Segment Start: Material shown

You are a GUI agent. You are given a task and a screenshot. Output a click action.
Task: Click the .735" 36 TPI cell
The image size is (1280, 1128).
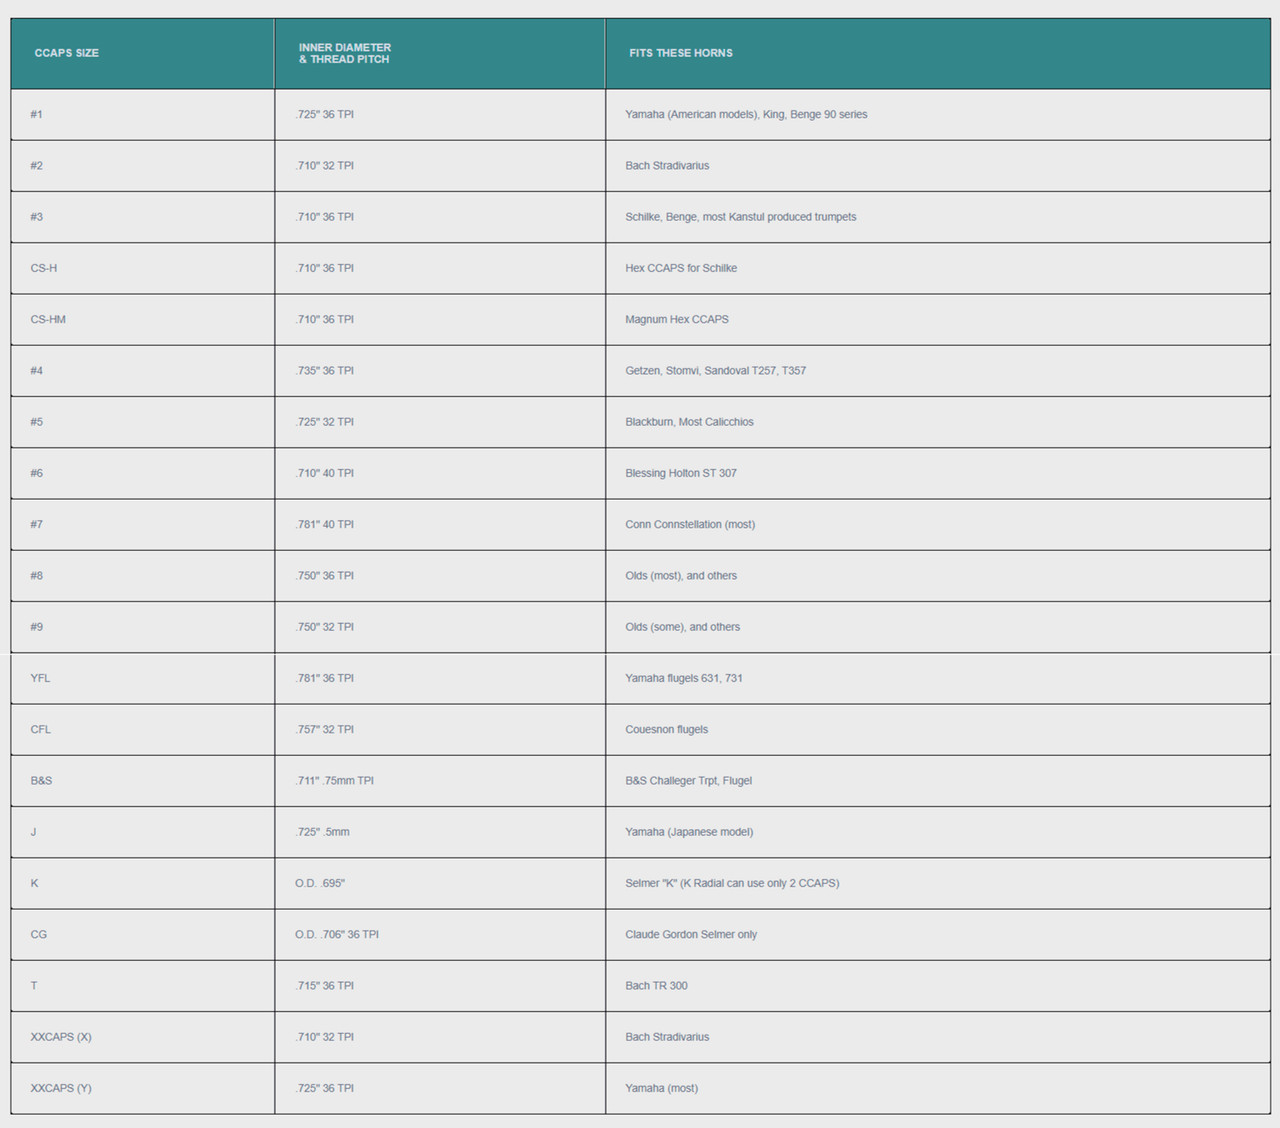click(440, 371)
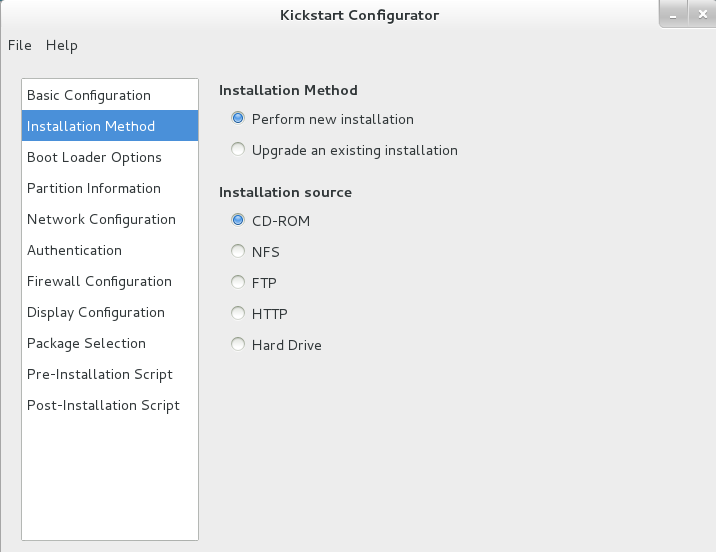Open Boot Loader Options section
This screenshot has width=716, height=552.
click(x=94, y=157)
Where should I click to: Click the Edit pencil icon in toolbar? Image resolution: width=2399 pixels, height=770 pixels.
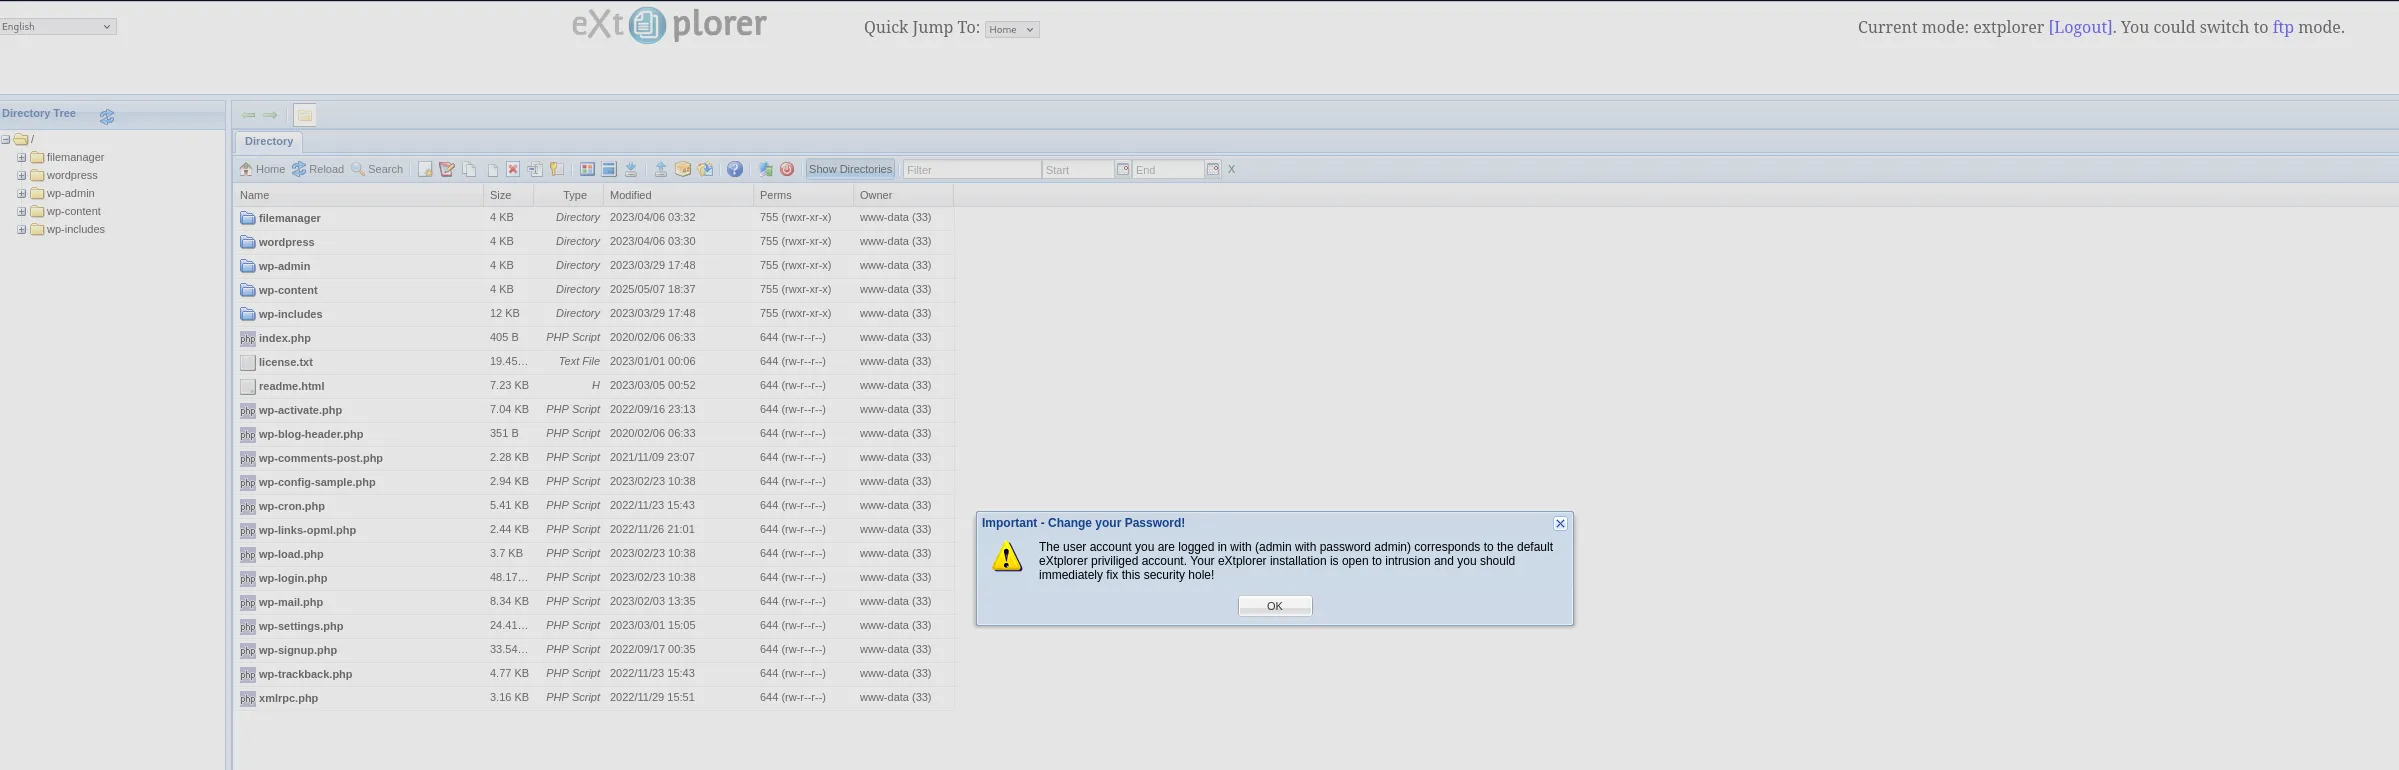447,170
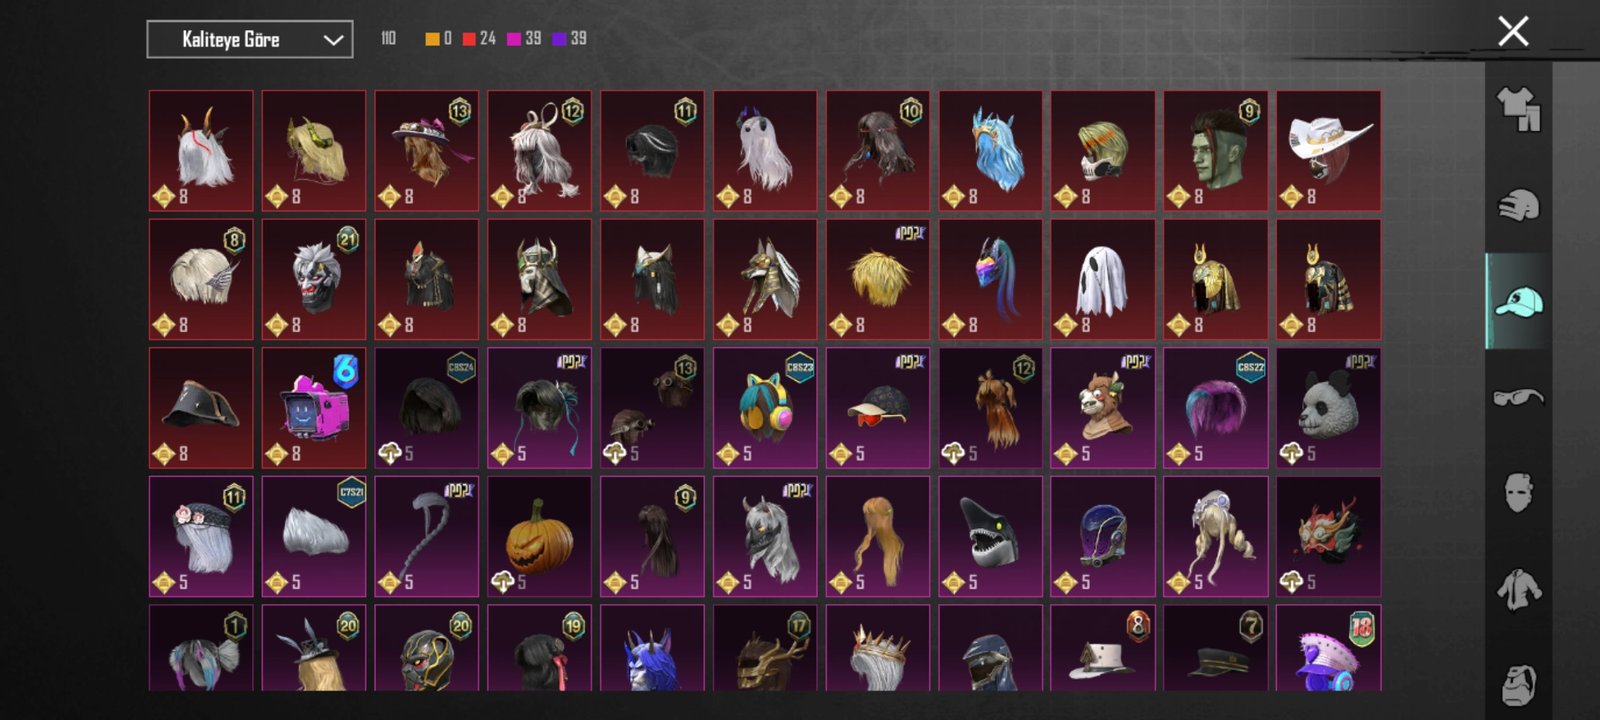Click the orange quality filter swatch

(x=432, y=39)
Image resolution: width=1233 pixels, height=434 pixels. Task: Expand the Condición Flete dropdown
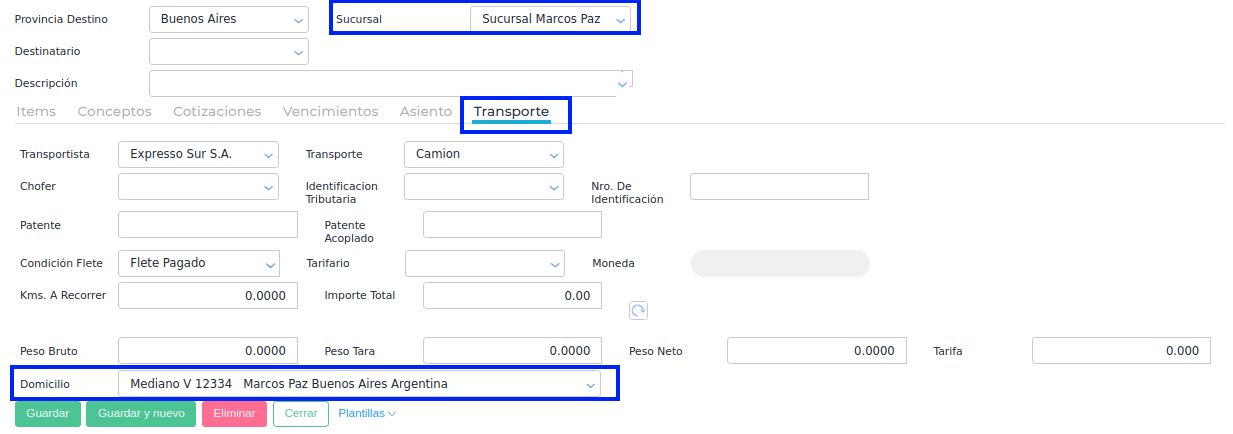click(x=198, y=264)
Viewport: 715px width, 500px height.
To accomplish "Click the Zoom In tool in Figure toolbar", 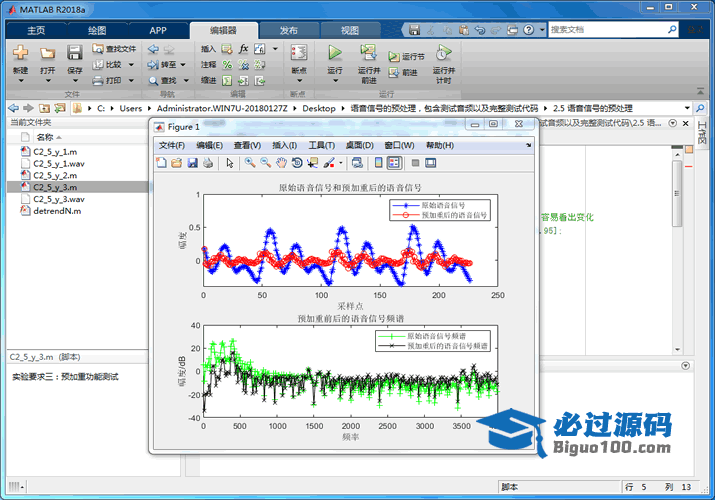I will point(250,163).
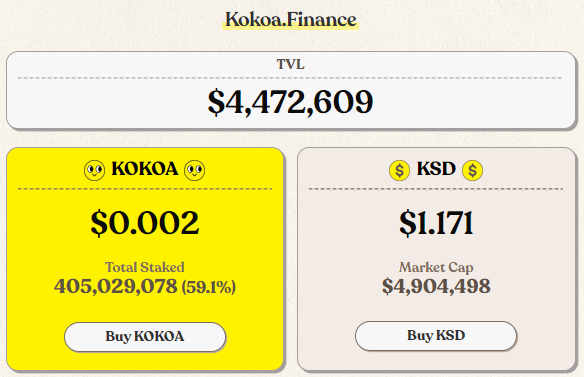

Segment End: Material shown

About this task:
Range to print from the listing above: from the line with "Where should I" up to and including the line with "Viewport: 715px width, 500px height.". Please print those lines exactly, with no pictures and nothing more.

Output for this task:
Where should I click to: Click the Edit pencil icon in toolbar? Image resolution: width=2399 pixels, height=770 pixels.
447,170
Click the orange quality filter swatch

(x=432, y=39)
Image resolution: width=1233 pixels, height=434 pixels. Task: Expand the Condición Flete dropdown
click(x=198, y=264)
Viewport: 715px width, 500px height.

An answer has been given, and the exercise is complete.